Co-author Brian Jackson, MD, MS, agreed that labs can be inefficient in responding to physician calls, but suggested that limited use of this tactic might also stem from lack of knowledge. "I bet every lab in the country has a call line. The fact that only 24 percent of doctors have knowledge of it, that's troublesome," he contended. "I think we haven't actively made it as easy to contact us as possible." Jackson is vice president and chief medical informatics officer at ARUP Laboratories in Salt Lake City and a member of CLN's Patient Safety Focus editorial board.

IT to the Rescue?
Survey respondents thought information technology (IT) and systems-type solutions like reflex testing, trending, interpretive comments, and computerized physician order entry with electronic suggestions were most likely o help them. The study co-authors agreed that these are the most fruitful strategies, but all predicted that it will take some time for these strategies to be widely disseminated.

Still, some IT solutions within labs' control could be implemented in the near term. Jackson suggested that labs look at their online test menus. "Have we set those up to make it really easy to select available tests and understand the methods, the details to know which tests to order?"

Epner emphasized the value of providing trend information to PCPs and to specialists. "Reporting the ordering patterns of, say eight cardiologists in a shared practice will lead to normalization of divergent patterns. For example, if almost no one orders [creatine kinase-MB] tests, except one person, who orders as many CKMBs as troponins, this shared information tends to reduce inappropriate ordering."

Outside the electronic realm, Jackson suggests labs could do a better job not only communicating with physicians but also monitoring those communications. "What's the experience of doctors calling the labs? Are we actively managing how fast we respond to those calls, how fast we get them through to an expert?" he asked, adding that labs naturally have focused on test analytics, and perhaps not looked at how well they communicate with physicians.

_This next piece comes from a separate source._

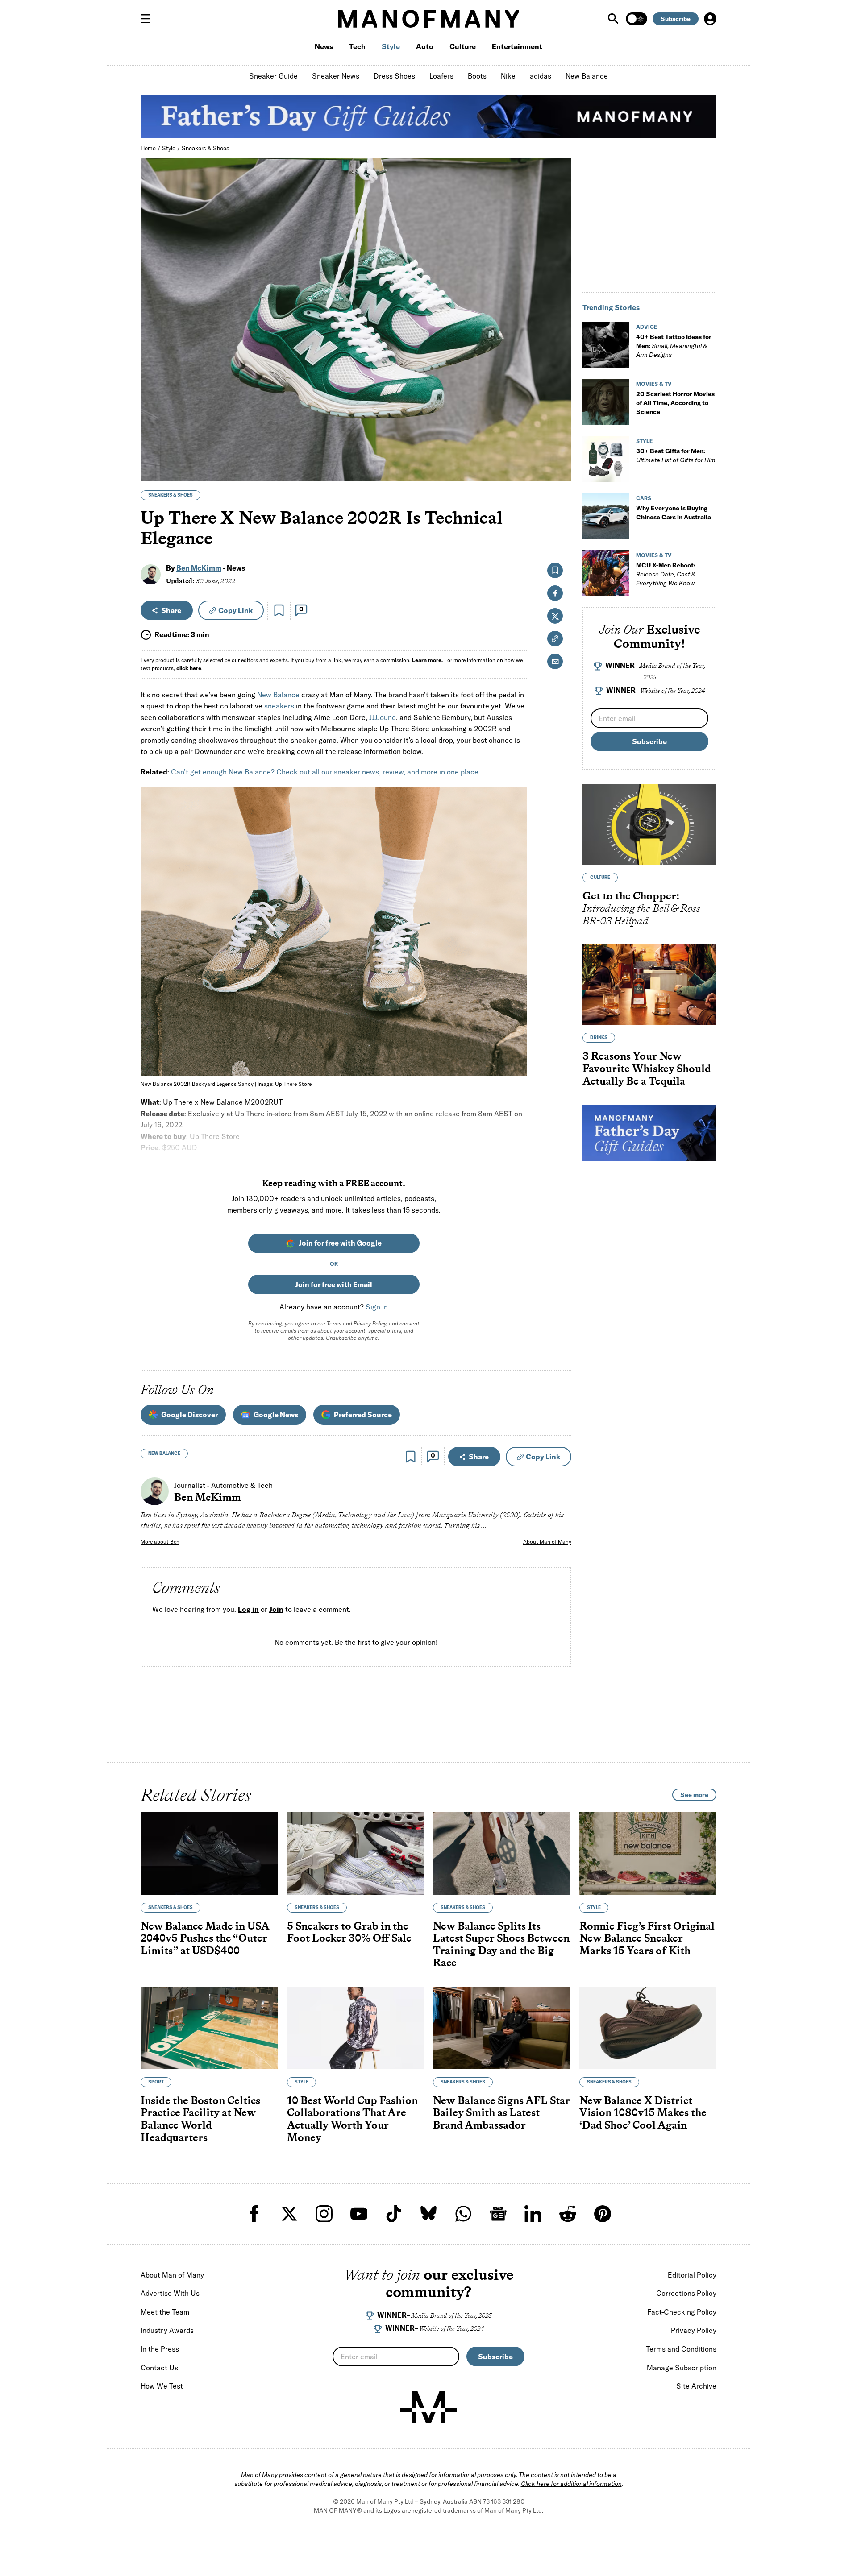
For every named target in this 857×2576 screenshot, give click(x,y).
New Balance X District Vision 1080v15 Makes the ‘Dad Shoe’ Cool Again (643, 2112)
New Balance (587, 75)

A separate CLIHC workgroup assessed the thorny issue of test nomenclature. Labs, the group suggested "have filled their test menus…with bewildering nomenclature and abbreviations and have failed to appreciate the dangers of assigning perilously similar names to different tests." The authors of this report called for innovative software solutions to "help rather than hinder physicians" (J Gen Intern Med 2012;28:453–8).

CLIHC was expected to meet in July to consider potential interventions for solving the test ordering and interpreting challenge. "It's a pretty complicated, muddy world out there in clinical practice, and the major errors in the testing cycle are not so much in the analytics phase," said Hickner. "There ought to be quick mechanisms to reduce or eliminate that uncertainty."